Obviously, the code relies on faulty assumptions: It is trivial to write a stat program that outputs the string
GNU many times but does not recognize any command line option, it is also possible to write a program that does recognize the command line option -c%Y, but does not output the string
GNU and it is possible to write a program that does not output anything and does not recognize any command line option.
One program that does not output the string
GNU but does recognize the option -c%Y is the BusyBox implementation of stat (which, ironically, complains about an unrecognized option '--version' when called like in the above code).
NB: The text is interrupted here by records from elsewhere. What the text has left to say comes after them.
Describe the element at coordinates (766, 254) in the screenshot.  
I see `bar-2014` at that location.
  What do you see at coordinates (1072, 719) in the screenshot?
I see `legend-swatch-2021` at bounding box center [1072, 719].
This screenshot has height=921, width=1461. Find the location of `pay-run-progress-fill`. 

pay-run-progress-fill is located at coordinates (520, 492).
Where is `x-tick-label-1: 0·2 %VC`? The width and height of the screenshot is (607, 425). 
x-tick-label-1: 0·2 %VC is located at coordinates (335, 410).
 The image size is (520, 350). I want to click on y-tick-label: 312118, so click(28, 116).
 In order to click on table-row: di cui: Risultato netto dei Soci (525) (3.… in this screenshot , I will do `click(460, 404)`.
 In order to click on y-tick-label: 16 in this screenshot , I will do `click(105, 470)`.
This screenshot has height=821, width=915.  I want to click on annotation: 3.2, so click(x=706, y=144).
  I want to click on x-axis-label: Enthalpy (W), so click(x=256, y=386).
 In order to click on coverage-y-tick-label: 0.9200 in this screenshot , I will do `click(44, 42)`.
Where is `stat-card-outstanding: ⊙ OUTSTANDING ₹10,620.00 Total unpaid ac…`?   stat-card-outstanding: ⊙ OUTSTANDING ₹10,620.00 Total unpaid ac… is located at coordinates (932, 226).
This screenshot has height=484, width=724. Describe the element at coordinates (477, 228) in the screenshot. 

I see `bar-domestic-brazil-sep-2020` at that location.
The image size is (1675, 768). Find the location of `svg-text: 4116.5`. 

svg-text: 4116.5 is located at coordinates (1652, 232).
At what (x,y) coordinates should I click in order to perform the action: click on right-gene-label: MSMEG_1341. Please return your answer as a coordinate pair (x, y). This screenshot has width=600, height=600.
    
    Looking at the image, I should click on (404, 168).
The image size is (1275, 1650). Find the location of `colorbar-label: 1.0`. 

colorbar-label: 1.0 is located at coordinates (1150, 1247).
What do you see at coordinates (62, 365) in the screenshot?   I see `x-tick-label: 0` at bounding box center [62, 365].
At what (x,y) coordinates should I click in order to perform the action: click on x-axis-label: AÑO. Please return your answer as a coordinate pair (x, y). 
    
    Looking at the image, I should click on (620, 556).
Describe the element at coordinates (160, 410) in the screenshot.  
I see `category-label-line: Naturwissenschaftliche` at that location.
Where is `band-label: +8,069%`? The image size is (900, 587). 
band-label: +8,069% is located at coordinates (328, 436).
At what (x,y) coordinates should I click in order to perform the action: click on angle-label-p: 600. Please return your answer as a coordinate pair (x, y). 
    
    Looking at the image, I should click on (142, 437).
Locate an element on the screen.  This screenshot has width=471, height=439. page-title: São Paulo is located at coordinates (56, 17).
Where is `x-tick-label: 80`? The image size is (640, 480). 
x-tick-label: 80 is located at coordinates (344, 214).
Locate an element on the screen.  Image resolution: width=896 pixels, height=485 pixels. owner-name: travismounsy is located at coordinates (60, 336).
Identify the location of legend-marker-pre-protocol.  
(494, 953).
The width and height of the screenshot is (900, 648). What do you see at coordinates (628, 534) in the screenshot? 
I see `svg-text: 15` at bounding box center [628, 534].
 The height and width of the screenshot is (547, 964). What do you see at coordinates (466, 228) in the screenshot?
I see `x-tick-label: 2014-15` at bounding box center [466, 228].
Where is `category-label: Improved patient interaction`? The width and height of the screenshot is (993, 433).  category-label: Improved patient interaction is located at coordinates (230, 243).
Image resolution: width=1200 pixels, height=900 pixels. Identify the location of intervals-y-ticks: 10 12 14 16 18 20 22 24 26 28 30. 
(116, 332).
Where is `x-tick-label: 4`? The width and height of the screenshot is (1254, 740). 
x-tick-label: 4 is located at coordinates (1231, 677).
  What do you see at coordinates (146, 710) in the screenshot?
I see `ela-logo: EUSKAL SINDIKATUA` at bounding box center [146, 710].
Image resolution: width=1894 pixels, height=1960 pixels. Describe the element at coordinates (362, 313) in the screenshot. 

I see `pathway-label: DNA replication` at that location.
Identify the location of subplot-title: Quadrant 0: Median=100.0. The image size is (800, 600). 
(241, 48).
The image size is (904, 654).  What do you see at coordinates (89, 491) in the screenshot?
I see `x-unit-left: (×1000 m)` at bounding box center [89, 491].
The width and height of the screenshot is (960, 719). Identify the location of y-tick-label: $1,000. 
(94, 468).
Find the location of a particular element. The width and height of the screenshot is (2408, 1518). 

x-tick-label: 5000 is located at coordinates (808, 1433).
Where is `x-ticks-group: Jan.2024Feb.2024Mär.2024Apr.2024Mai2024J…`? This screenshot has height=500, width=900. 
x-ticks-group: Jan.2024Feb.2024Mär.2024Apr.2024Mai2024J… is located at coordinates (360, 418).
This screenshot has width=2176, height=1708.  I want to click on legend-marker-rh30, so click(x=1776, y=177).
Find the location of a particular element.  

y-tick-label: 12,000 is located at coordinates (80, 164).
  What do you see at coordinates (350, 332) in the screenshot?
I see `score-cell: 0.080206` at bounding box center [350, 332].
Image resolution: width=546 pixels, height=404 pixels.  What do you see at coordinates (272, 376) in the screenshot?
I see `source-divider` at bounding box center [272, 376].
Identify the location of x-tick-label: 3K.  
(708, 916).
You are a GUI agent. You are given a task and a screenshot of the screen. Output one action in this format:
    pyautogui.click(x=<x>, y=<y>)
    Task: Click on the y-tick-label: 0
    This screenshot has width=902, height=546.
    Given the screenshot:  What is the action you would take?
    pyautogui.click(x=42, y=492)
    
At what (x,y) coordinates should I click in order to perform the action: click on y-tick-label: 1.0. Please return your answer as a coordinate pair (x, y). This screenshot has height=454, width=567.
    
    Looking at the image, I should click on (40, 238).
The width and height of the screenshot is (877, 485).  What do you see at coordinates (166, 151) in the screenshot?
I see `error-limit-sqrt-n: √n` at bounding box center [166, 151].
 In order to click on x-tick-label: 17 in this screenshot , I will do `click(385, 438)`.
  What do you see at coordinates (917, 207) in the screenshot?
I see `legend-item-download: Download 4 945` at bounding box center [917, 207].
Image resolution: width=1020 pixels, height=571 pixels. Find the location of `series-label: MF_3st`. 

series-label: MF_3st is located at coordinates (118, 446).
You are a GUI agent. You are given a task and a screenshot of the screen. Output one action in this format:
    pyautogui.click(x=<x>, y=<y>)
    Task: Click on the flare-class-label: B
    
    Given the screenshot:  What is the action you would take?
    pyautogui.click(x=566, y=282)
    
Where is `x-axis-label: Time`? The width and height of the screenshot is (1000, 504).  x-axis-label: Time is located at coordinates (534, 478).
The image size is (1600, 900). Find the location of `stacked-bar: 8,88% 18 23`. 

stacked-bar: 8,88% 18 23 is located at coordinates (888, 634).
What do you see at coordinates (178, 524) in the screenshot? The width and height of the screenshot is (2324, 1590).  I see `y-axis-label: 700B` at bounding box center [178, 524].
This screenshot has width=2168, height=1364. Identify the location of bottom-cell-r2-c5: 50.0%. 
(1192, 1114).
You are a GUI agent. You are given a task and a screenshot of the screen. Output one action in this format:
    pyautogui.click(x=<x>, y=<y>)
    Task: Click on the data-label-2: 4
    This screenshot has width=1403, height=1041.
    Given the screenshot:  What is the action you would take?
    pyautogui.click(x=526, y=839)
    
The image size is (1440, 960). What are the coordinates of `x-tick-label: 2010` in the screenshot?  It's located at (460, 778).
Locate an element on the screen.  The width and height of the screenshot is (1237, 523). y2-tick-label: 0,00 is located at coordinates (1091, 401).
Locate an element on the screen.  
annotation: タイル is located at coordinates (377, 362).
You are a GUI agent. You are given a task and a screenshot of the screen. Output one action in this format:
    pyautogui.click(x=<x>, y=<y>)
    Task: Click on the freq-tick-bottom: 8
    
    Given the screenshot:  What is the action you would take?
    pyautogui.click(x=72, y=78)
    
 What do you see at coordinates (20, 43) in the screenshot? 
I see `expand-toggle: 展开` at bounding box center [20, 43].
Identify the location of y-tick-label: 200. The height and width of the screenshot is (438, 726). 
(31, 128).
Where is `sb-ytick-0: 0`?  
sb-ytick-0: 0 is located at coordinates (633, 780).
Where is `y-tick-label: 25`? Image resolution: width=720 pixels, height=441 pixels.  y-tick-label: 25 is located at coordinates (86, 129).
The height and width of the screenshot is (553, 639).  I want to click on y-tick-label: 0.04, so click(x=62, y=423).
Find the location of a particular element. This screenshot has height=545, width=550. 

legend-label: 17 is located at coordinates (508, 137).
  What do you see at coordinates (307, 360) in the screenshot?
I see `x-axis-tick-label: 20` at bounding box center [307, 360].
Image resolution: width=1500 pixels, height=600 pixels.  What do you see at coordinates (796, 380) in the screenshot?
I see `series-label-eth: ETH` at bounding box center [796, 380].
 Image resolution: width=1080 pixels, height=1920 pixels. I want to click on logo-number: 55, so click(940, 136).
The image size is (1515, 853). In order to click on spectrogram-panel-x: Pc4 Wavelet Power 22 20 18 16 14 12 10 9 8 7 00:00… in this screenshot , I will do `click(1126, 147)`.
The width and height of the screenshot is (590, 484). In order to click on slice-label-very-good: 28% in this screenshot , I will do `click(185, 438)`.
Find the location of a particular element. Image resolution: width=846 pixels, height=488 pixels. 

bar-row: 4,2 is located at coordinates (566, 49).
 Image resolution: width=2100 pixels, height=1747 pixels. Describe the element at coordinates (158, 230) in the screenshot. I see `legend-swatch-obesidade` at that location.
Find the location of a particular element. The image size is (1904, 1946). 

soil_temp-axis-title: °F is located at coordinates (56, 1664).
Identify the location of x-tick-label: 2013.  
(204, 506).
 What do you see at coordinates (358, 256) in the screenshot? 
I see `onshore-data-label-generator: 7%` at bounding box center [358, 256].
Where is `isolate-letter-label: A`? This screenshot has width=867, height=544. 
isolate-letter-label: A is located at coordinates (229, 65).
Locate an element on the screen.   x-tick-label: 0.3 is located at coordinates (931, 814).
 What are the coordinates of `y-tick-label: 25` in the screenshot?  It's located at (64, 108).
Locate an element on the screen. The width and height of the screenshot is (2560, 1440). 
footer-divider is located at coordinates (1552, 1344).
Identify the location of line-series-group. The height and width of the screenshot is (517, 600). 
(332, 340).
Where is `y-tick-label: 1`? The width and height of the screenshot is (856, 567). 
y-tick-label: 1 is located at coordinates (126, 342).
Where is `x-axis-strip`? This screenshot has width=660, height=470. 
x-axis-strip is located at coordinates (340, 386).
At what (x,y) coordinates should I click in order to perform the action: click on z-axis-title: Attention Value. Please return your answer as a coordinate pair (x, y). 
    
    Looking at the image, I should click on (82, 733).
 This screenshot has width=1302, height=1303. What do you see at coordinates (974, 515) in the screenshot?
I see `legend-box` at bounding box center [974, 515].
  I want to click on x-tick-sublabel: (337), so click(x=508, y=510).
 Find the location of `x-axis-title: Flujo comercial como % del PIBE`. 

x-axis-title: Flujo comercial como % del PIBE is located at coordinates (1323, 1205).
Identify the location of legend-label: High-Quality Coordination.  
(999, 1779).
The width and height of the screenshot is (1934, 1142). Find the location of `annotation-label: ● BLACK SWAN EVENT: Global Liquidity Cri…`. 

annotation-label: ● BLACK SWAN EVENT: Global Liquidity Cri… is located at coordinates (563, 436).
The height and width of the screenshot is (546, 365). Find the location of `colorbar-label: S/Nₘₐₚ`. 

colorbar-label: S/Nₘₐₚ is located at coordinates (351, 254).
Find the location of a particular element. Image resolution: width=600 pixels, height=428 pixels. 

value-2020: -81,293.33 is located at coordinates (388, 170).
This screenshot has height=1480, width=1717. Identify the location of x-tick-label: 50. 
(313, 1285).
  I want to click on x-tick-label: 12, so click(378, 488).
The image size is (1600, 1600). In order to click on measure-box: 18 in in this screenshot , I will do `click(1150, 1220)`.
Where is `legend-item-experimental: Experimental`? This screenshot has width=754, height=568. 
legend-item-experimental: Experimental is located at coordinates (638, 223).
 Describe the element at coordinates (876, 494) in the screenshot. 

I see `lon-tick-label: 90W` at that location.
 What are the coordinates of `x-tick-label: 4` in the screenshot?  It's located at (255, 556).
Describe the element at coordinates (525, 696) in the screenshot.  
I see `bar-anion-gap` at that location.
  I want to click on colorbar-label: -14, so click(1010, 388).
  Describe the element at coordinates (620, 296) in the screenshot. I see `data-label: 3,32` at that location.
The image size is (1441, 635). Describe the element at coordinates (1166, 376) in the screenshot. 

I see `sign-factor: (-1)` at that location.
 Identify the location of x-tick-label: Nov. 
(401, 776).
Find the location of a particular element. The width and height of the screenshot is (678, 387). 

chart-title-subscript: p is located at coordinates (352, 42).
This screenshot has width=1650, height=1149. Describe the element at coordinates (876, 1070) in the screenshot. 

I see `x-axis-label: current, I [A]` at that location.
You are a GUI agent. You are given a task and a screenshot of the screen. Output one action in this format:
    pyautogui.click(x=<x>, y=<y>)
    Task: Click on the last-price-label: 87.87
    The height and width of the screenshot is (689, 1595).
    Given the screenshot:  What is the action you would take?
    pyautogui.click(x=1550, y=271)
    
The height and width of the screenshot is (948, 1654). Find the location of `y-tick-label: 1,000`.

While one could extend the above code to look for the string
BusyBox in the output of stat, this would not suffice: The BusyBox implementation of stat installed on my phone does not recognize the option -c%Y.
The solution to all of the above problems is not doing version detection.
One should always do feature detection instead, i.e. check if a given feature actually works. Feature detection has the upside of being future-proof (in case the feature in question is deprecated) and catches programs that lie about their feature set. My implementation of redo uses feature detection to work around the stat differences:
stat -c%Y "$0" >/dev/null 2>&1 || alias stat=false
The above code means: If the stat program installed on the user's system exits non-zero if given the option -c%Y, alias stat to false. Using false instead of stat results in redo always assuming that a file is out of date. My redo implementation therefore rebuilds everything on systems where stat does not understand the command line option -c%Y.